EXERCISE DETAILS =
Of the entries below, return only those lines from the line with "Open the 代理 (Proxy) globe icon" to the line with "Given: Expand the 地图设定 side panel", exactly, both included.

(Source records)
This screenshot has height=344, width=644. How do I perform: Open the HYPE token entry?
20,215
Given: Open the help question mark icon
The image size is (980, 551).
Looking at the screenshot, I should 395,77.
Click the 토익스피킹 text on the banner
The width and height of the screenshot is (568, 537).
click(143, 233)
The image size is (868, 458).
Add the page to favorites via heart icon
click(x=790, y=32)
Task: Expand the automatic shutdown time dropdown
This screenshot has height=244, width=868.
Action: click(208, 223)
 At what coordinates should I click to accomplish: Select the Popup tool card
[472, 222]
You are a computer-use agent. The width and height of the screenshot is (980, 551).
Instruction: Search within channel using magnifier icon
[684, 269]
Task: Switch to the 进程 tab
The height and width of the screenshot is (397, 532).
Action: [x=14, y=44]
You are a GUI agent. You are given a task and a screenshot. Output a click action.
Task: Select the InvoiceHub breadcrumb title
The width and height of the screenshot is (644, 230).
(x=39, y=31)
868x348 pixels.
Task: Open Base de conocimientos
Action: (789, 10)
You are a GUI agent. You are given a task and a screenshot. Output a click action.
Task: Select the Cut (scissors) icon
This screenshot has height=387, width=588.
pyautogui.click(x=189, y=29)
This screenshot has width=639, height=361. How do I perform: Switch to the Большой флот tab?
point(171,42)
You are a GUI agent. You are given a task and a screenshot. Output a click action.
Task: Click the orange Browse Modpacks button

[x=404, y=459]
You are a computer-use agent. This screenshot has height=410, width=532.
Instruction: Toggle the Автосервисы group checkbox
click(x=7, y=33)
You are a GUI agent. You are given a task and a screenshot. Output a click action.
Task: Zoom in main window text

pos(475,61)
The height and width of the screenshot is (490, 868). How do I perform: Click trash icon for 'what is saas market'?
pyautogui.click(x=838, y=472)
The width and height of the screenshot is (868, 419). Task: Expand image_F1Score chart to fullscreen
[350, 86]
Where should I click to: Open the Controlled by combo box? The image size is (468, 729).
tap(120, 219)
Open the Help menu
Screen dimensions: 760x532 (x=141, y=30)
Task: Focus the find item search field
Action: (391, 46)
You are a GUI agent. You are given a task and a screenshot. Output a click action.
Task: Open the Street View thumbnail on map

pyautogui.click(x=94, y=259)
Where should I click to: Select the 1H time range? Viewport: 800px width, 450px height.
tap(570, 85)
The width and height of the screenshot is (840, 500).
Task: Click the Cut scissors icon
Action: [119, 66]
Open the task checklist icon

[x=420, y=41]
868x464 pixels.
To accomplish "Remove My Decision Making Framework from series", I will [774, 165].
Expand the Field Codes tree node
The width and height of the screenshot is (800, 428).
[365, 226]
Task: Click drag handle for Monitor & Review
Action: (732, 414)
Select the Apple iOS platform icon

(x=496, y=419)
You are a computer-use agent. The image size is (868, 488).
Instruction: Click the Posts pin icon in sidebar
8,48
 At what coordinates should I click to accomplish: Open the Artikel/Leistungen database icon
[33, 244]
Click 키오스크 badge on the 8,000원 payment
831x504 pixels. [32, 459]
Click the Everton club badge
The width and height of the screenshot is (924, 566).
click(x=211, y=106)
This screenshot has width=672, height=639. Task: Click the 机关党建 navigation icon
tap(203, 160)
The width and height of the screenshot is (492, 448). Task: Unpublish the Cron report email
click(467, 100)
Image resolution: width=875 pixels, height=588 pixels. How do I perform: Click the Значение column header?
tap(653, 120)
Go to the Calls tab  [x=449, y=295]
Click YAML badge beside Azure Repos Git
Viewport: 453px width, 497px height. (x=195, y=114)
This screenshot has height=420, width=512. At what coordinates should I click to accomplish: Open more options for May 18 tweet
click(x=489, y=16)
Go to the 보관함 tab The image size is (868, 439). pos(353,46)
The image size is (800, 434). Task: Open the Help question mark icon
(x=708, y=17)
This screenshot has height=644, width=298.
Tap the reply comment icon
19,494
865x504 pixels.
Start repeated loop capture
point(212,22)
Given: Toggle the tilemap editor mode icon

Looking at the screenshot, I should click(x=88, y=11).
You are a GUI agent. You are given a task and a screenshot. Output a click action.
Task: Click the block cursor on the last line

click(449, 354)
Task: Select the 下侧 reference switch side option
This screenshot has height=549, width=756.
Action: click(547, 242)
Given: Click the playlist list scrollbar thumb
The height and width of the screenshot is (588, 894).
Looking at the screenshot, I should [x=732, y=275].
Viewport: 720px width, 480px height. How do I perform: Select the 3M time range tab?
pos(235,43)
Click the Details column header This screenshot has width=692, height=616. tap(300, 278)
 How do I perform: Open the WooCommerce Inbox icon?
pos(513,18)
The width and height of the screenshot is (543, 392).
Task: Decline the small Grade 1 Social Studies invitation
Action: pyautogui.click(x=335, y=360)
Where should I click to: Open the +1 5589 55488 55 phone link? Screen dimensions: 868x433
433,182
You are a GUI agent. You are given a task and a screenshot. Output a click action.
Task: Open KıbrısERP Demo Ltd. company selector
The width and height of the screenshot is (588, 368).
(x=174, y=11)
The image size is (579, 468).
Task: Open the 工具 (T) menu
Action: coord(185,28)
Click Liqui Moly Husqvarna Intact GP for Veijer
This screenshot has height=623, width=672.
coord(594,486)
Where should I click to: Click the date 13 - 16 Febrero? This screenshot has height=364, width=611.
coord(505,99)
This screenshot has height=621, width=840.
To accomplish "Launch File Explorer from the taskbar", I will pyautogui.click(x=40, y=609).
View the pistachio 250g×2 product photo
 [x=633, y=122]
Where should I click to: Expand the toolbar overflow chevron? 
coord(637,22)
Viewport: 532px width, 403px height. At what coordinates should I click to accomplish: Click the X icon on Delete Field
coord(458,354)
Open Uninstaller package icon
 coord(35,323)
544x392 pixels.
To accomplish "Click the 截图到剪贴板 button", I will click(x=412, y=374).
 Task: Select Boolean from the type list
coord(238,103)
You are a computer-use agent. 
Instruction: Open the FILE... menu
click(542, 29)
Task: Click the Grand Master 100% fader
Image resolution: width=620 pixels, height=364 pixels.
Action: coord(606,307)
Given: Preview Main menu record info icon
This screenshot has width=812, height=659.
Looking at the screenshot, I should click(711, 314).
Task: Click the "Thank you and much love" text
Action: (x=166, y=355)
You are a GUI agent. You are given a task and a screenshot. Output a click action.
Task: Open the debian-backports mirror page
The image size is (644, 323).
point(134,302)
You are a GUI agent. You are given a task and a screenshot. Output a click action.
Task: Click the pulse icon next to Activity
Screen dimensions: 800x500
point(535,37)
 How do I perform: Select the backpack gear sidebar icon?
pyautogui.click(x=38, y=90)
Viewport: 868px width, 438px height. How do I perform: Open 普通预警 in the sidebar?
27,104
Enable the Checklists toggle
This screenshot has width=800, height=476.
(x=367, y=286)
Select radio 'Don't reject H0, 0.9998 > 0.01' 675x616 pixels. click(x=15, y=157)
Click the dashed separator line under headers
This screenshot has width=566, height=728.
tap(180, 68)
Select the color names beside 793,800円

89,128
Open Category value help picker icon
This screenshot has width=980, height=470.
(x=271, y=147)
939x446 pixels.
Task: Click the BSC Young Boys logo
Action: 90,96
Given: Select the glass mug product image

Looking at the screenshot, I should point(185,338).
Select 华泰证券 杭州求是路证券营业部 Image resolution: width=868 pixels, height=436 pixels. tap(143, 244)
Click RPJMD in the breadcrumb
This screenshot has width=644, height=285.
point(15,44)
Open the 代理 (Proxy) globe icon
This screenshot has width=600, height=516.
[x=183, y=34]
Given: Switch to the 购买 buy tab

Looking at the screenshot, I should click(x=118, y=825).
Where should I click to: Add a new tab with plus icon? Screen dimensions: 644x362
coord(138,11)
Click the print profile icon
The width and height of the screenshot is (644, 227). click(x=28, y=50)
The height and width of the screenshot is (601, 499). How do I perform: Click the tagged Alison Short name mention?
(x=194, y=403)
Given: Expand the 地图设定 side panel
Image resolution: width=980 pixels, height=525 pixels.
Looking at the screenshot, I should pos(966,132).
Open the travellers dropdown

TASK RESPONSE =
Open the 代理 (Proxy) globe icon
This screenshot has width=600, height=516.
[x=183, y=34]
Given: Switch to the 购买 buy tab

Looking at the screenshot, I should click(x=118, y=825).
Where should I click to: Add a new tab with plus icon? Screen dimensions: 644x362
coord(138,11)
Click the print profile icon
The width and height of the screenshot is (644, 227). click(x=28, y=50)
The height and width of the screenshot is (601, 499). How do I perform: Click the tagged Alison Short name mention?
(x=194, y=403)
Given: Expand the 地图设定 side panel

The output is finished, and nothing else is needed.